Known throughout his career as a dominant, yet more importantly, consistent power forward, Getzlaf’s offensive production has fallen off of a cliff in the first quarter of the season. Having recorded just one goal and under ten points early on, Getzlaf is on pace to fall exceptionally short of his offensive totals from a mere year ago, when he netted 25 goals and 70.
On the bright side, Getzlaf is fortunate to play on a team filled with highly skilled and competitive players, players which undoubtedly retain the ability to generate terrific scoring opportunities.

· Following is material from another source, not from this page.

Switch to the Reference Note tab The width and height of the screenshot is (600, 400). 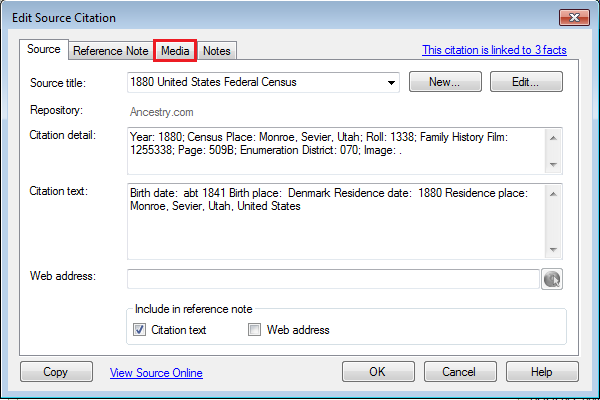point(110,50)
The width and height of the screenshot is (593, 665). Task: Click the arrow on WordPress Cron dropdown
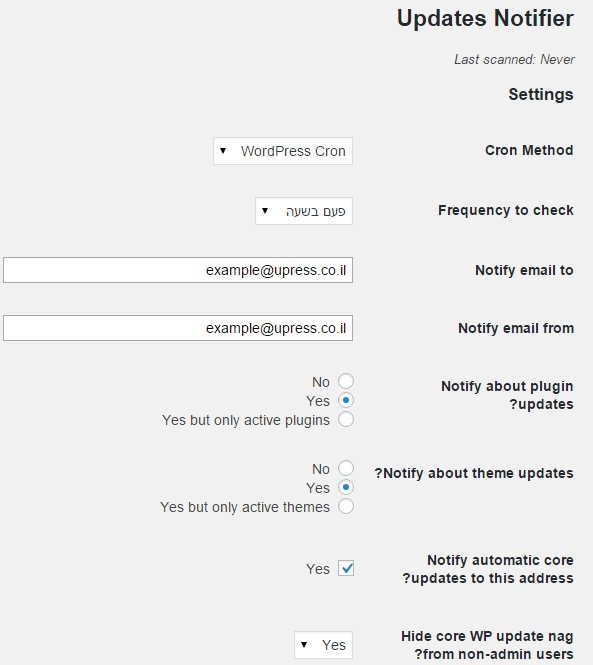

While the entire Ducks roster in general has gotten off to a slow start, it is only a matter of time before Anaheim’s top players, led by Getzlaf, break out in a major way, and once again lead their team to yet another deep Stanley Cup Playoff run.
At the age of 33, one could make the case that Los Angeles Kings forward Marian Gaborik is in the tail end of his career. However, just one year removed from a 27 goal season, and two years removed from a 14 goal, Conn Smythe caliber playoff display, it becomes clear that such is simply not the case.
However, despite how you choose to interpret the facts, Gaborik’s season has begun on an incredibly sour note. Known for his incredibly skilled play, as well as a near point per game player in his career, Gaborik’s five points in his teams first 21 games is nowhere near reflective of his on-ice potential.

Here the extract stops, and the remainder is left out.